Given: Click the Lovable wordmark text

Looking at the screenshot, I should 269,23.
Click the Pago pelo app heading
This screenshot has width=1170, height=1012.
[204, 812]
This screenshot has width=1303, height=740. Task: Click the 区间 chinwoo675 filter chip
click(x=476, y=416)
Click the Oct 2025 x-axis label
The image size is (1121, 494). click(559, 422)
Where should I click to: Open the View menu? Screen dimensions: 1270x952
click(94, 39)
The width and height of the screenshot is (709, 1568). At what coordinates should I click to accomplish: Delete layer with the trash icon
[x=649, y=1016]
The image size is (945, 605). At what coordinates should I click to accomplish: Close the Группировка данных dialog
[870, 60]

——

▸ **About this task**
Your answer should be an exact copy of the lines from the one with "Click the Oct 2025 x-axis label" through the end of the material, with no other lines.

▸ **Answer to the exercise**
Click the Oct 2025 x-axis label
The image size is (1121, 494). click(559, 422)
Where should I click to: Open the View menu? Screen dimensions: 1270x952
click(94, 39)
The width and height of the screenshot is (709, 1568). At what coordinates should I click to accomplish: Delete layer with the trash icon
[x=649, y=1016]
The image size is (945, 605). At what coordinates should I click to accomplish: Close the Группировка данных dialog
[870, 60]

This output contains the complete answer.